Honoring David Goodis: the Poet Laureate of the Bleak

| 02 Mar 2015 | 04:50

It was probably the first happy ending featuring David Goodis ever. Last night, the Library of America and the Film Society of Lincoln Center, hosted "Pulp Fiction: 2 x David Goodis" at the Walter Reade Theater. The event kicked off the Library of America's release of David Goodis: Five Noir Novels of the 1940's and 50s with a talk between Robert Polito, editor of the new anthology and Geoffrey O' Brien, editor in chief of Library of America. The talk was bookended with the screening of two noir films from the 1940's based on Goodis novels, Nightfall, directed by Jacques Tourneur and the rarely screened Burglar, directed by Paul Wendkos, in which Goodis wrote the screenplay. Goodis (1917-1967) was one of the grittiest and most prolific of the pulp writers of his time but toiled in obscurity for years before having brief success with Dark Passage, a novel that was turned into a movie featuring Humphrey Bogart and Lauren Bacall. He died, all but forgotten on his 50th b-day, according to Polito. "He's a curious figure in the pantheon of pulp fiction writing," O' Brien said. "Goodis was far more popular in France than he was in America and it's only been in the last couple of decades that he's moved to the forefront of crime fiction." The Goodis novel Down There became the classic movie Shoot the Piano Player by the French director Francios Truffaut in 1960, reviving interesting in the writer's work. The writer has mainly been a cult figure, never receiving the acclaim of his contemporaries such as Raymond Chandler and Dashiell Hammett.

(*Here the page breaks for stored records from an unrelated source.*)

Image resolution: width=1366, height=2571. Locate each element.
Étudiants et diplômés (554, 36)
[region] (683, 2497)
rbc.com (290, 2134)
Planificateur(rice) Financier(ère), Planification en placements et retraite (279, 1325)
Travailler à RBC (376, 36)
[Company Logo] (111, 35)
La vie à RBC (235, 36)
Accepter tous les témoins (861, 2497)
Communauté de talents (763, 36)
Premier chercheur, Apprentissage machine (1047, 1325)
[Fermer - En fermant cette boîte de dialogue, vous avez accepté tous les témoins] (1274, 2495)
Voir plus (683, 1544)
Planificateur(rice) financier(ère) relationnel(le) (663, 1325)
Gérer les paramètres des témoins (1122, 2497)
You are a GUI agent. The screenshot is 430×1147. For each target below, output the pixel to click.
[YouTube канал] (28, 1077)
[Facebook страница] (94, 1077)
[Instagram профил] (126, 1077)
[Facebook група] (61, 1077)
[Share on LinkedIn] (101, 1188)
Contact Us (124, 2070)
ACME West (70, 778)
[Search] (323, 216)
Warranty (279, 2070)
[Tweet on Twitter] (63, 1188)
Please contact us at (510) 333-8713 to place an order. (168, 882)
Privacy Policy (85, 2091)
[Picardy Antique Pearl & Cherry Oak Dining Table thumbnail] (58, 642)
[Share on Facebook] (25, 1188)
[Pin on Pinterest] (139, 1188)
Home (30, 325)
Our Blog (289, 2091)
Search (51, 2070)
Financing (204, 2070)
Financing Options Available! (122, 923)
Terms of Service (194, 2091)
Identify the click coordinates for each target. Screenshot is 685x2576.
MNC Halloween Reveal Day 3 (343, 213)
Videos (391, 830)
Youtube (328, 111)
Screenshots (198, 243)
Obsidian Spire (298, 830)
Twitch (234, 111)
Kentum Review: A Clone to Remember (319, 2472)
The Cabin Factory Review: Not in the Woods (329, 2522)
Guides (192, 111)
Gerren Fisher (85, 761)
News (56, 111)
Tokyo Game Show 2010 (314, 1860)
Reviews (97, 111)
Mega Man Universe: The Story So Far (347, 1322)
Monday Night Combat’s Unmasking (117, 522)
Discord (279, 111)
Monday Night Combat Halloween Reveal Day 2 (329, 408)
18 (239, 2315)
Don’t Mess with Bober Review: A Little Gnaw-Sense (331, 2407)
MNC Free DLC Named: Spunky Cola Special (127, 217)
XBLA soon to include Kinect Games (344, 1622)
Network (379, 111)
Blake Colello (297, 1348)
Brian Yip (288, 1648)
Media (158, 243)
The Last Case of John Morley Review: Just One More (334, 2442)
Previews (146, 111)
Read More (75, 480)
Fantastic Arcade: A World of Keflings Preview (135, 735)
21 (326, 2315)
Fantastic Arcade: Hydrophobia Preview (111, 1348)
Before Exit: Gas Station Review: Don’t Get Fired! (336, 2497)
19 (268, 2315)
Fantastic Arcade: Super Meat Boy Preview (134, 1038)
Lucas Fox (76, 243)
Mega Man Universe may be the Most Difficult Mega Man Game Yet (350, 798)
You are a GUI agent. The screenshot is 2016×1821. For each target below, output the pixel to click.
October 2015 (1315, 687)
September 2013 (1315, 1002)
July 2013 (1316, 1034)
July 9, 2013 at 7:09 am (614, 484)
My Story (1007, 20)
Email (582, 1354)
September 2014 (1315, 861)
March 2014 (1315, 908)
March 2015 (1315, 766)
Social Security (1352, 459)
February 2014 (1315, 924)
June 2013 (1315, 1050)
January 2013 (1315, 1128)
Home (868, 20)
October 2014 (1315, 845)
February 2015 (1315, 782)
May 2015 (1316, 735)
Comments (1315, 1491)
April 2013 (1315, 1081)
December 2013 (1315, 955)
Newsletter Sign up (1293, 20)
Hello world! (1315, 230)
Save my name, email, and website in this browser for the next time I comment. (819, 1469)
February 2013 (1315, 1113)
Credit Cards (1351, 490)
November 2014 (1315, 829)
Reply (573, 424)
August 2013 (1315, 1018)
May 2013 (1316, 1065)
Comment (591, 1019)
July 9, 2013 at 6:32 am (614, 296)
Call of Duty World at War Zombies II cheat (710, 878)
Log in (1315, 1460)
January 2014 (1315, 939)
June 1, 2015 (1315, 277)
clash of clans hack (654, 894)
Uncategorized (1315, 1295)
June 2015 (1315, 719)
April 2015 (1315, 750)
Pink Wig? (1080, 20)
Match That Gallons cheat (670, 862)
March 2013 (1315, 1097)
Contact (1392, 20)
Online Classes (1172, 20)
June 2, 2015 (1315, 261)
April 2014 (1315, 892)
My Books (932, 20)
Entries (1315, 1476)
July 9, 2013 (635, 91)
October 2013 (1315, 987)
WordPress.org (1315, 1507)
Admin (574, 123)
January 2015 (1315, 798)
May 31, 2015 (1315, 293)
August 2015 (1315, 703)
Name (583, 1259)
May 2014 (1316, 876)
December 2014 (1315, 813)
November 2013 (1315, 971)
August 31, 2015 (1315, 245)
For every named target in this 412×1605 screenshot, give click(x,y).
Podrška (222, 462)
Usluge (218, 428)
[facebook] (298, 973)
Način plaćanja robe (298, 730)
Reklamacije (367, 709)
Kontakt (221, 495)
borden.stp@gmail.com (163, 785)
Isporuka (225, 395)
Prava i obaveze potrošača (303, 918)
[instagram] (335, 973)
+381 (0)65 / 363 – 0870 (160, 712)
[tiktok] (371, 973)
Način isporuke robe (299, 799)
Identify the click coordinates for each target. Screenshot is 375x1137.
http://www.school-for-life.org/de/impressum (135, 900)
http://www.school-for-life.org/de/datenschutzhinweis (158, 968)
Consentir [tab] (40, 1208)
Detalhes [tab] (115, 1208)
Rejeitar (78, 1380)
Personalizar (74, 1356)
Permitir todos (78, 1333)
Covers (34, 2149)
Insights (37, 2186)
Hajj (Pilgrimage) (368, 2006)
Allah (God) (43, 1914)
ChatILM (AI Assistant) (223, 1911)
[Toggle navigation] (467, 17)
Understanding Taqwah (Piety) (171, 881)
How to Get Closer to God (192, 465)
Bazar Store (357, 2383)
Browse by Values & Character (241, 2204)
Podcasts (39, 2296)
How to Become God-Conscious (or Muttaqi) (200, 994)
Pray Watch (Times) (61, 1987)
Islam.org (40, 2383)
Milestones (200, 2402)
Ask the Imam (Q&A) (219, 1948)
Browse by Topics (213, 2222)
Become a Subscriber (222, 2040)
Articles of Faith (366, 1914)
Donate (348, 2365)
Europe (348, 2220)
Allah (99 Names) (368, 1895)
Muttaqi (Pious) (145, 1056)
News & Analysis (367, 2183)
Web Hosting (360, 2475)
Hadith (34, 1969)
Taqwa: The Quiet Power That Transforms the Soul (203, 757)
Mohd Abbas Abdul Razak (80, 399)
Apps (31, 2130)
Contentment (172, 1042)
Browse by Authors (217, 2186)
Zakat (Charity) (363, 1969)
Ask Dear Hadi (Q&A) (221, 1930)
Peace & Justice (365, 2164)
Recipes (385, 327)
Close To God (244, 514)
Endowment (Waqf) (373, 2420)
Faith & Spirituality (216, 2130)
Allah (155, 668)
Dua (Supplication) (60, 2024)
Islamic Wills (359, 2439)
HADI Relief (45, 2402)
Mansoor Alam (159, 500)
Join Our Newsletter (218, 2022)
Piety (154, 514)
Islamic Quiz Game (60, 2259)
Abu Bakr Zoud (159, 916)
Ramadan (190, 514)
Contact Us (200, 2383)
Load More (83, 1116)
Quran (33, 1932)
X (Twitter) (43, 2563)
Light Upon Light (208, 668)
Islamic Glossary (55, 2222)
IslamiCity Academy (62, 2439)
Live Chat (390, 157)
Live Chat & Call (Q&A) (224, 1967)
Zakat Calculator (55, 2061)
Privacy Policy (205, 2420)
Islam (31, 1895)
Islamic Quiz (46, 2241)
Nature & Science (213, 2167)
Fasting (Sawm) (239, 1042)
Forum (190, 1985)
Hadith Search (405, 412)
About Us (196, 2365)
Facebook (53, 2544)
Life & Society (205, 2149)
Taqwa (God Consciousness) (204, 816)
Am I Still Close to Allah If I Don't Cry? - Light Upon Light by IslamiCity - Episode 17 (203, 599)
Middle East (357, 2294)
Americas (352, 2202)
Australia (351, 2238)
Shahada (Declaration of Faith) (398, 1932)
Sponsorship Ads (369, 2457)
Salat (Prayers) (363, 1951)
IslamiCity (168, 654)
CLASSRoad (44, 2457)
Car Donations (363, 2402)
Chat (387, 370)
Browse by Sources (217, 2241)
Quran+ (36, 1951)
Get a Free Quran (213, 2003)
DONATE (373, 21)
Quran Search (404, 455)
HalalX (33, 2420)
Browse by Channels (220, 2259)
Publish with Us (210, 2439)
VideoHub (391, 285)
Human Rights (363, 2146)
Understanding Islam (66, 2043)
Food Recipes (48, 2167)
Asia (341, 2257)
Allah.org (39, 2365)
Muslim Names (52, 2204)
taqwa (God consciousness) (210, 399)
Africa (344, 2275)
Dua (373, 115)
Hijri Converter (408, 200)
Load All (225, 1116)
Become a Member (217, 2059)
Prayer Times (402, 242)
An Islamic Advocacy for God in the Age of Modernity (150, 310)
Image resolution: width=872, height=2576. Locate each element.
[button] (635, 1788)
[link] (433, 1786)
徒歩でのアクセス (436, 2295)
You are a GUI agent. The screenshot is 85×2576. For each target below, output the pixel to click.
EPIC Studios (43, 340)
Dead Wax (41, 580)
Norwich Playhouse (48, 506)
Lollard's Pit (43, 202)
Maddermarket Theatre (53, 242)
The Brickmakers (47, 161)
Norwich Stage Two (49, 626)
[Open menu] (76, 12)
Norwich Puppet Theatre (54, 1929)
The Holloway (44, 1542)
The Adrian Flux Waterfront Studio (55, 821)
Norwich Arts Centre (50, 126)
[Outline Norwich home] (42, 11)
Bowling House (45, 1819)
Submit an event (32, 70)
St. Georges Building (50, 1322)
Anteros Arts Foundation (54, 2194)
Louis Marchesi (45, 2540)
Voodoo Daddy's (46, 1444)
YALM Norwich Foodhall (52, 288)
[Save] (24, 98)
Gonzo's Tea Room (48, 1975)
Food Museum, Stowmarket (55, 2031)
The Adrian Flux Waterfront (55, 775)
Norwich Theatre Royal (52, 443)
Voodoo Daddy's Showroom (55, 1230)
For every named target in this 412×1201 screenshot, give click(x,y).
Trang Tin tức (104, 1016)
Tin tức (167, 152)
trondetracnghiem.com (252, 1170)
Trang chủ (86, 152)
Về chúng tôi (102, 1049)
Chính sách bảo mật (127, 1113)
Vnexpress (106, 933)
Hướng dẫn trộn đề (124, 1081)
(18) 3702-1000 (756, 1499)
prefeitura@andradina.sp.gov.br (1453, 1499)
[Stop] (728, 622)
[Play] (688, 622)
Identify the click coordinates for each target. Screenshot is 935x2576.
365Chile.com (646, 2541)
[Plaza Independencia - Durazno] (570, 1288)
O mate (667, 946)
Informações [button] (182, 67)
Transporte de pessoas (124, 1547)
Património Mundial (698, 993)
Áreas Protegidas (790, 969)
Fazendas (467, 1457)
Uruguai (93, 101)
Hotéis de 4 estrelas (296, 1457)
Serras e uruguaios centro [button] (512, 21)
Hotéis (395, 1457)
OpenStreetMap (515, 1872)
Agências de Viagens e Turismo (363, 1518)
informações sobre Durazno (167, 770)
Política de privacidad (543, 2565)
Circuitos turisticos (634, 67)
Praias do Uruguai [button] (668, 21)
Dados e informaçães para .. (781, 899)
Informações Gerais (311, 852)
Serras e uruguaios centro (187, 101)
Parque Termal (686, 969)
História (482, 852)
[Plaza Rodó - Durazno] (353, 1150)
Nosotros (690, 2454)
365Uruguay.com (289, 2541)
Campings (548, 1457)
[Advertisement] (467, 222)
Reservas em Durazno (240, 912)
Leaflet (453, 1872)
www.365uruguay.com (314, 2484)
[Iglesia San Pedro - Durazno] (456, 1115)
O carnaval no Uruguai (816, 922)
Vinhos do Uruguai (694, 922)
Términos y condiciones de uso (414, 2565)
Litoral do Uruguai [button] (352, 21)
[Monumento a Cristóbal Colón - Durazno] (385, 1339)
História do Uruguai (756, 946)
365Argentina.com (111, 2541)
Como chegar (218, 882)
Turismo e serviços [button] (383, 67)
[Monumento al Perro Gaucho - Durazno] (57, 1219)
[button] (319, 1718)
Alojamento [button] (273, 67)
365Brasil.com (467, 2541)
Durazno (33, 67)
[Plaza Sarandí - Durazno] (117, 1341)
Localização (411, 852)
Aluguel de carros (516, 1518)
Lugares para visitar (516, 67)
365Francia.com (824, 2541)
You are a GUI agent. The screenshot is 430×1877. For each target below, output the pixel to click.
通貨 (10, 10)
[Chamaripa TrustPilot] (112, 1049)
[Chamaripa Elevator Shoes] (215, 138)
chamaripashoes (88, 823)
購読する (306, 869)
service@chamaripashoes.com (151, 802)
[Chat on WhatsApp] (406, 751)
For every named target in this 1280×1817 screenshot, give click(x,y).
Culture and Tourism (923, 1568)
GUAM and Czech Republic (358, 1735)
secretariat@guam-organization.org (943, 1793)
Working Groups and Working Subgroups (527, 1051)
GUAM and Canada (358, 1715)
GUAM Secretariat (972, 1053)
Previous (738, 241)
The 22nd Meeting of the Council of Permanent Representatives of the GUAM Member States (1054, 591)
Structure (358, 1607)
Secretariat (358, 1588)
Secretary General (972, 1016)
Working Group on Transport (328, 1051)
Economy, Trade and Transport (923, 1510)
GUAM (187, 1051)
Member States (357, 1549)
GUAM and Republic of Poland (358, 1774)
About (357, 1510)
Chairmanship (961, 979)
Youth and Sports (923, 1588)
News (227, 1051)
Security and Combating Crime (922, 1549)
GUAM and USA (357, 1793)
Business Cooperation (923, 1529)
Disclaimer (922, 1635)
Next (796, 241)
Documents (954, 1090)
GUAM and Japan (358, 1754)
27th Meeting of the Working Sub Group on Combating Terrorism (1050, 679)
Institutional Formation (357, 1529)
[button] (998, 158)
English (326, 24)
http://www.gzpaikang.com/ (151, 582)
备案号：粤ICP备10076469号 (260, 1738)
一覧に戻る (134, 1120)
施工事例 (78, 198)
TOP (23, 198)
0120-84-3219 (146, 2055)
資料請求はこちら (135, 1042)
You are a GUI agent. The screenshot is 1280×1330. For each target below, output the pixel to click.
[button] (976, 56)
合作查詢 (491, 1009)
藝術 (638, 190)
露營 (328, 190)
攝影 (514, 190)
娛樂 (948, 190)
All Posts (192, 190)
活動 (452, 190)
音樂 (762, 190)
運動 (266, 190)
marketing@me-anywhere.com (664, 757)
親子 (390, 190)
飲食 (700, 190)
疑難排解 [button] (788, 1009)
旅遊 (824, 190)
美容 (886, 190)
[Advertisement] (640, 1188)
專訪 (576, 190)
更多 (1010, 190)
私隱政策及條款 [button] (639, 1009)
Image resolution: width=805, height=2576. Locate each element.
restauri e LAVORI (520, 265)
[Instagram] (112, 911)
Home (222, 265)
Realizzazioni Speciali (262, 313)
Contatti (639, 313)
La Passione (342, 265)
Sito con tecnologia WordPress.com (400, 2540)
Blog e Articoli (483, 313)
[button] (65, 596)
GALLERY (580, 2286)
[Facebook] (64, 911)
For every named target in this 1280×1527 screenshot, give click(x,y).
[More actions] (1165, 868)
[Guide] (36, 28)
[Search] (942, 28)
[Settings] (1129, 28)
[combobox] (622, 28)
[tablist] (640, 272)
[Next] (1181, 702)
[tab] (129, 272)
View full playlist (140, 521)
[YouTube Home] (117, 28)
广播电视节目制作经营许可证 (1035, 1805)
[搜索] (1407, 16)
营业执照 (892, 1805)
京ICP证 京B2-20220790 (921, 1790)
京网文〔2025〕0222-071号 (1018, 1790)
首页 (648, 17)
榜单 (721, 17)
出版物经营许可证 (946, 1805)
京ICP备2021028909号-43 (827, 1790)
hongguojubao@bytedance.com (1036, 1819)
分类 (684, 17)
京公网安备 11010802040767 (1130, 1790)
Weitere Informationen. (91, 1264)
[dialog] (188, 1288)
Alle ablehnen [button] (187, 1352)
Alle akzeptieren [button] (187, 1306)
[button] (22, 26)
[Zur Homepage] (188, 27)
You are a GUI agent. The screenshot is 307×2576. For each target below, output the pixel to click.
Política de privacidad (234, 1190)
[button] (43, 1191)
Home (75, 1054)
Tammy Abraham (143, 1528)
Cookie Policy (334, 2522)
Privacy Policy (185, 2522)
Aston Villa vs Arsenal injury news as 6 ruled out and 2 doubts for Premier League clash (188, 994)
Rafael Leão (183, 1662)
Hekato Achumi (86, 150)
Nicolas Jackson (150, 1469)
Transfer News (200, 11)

The Library of America hopes that this new volume will change that. "He was the least hardboiled of the hardboiled writers," O'Brien said. "His characters are at the mercy of an unjust world and have a hyper sensitivity lacking in other books in the genre." Polito said that there was something more avant-garde and experimental about Goodis's writing than most fiction of that period. "Goodis has more in common with William Burroughs than he does with his peers," Polito said. "In his works there is always a sense of how terrifying the world is." The Library of America volume collects five Goodis novels including Dark Passage, Nightfall, The Burglar, The Moon in the Gutter and Street of No Return.